Lee, one of the two publicly known High Court judges designated to handle national security cases, banned Lai from engaging in acts which might “reasonably be regarded as” calling for foreign governments to impose sanctions or a blockade, or engage in other hostile activities against Hong Kong or China.

He was also banned from meeting officials from foreign governments, attending or hosting media interviews or programmes, publishing articles in any media, and posting messages or comments on social media, including Twitter.


Jimmy Lai is facing a charge under the national security law.

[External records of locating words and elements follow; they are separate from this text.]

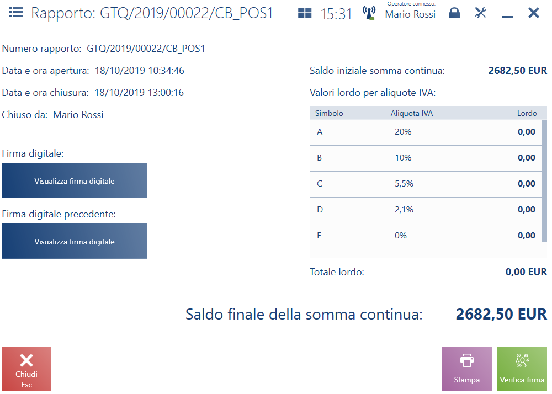Viewport: 552px width, 394px height.
Task: Click the red Chiudi Esc button
Action: 26,369
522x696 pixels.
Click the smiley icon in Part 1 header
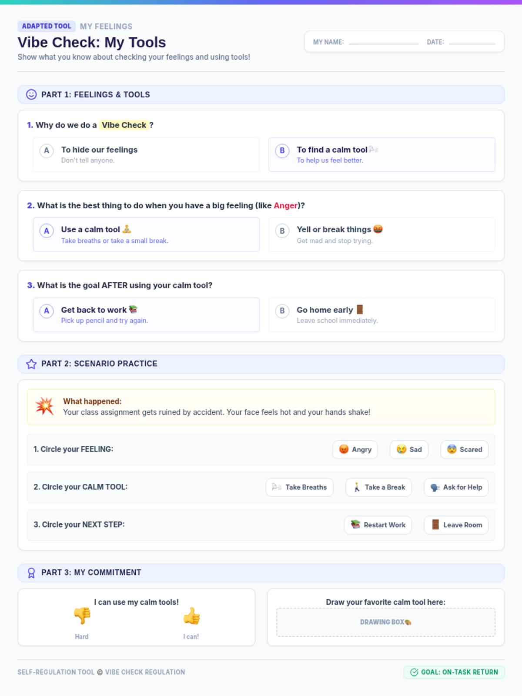31,94
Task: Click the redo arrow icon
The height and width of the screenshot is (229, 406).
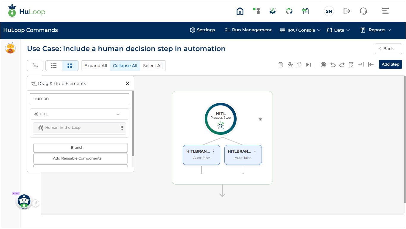Action: (x=342, y=65)
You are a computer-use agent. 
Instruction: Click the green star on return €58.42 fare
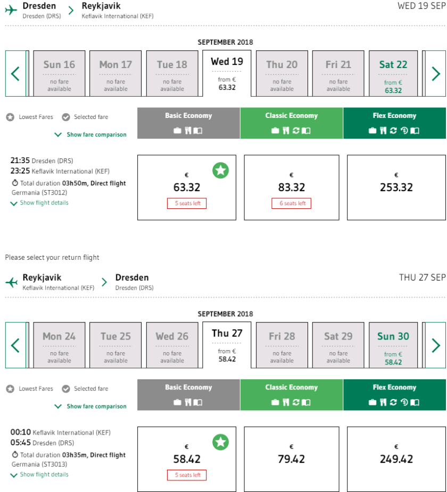click(x=221, y=442)
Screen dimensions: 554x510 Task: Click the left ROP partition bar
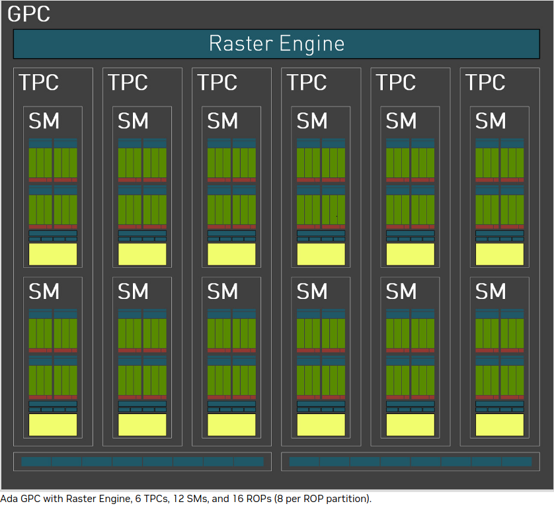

The judge ordered Lai to deposit HK$10 million with the court, and asked his three sureties, whose identities were not revealed, to each deposit HK$100,000. He also ordered Lai to surrender all travel documents and report to police three times a week.

Anthony Chau Tin-hang, senior assistant director of public prosecutions, said his team would seek to appeal against the bail decision at the city’s top court, and asked the judge to preserve the status quo by ordering Lai to be remanded pending the appeal.

But Lee snubbed the request, as he cast doubt on whether he was entitled to entertain such an application, and whether the law allowed prosecutors to take their complaint to the Court of Final Appeal.

“I don’t have the jurisdiction [to grant the application],” Lee said, adding he would hand down a written judgment to explain his ruling later.

After the hearing, Lai passed on festive greetings from the dock to those sitting in the court’s public gallery, saying: “Happy, Merry Christmas.”


A van carrying Apple Daily founder Jimmy Lai pulls into Hong Kong’s High Court on Wednesday morning.


Lai had returned to court on Wednesday for a bail review after a magistrate refused two earlier applications.

He had been remanded since December 3, when he was charged with fraud alongside two senior Next Digital executives: Royston Chow Tat-kuen, 63, and Wong Wai-keung, 59.

Prosecutors alleged that Lai defrauded Hong Kong Science and Technology Parks Corporation, a government-owned enterprise, by breaching land lease terms on the use of Next Digital’s office space in Tseung Kwan O.

The space was said to have been improperly subleased to a secretarial firm, Dico Consultants Limited, from June 27, 2016, to May 22, 2020, in violation of a 1999 land lease, enabling Dico to evade land premiums and Next Digital to earn rent.

Chief Magistrate Victor So Wai-tak granted bail to Wong and Chow, but refused Lai’s application.

A week later, Lai was brought to court again, to face national security law charges, for allegedly colluding with foreign powers.


Prosecutors said Lai tagged US Secretary of State Mike Pompeo in a tweet calling for overseas countries to “voice out and take action” over Beijing’s suppression, even after the new law came into force on June 30.

They also targeted Lai’s Apple Daily commentaries, in which he said he believed international sanctions against Beijing over the new law would be more severe than the penalties imposed over the 1989 Tiananmen Square crackdown.

Magistrate So again rejected Lai’s bail application, this time in his capacity as a judicial officer designated to handle national security law cases.
Lai has been granted bail in three other cases related to last year’s anti-government protests and in another over this year’s banned June 4 vigil.

Both the fraud and national security law cases are set to return to West Kowloon Court on April 16.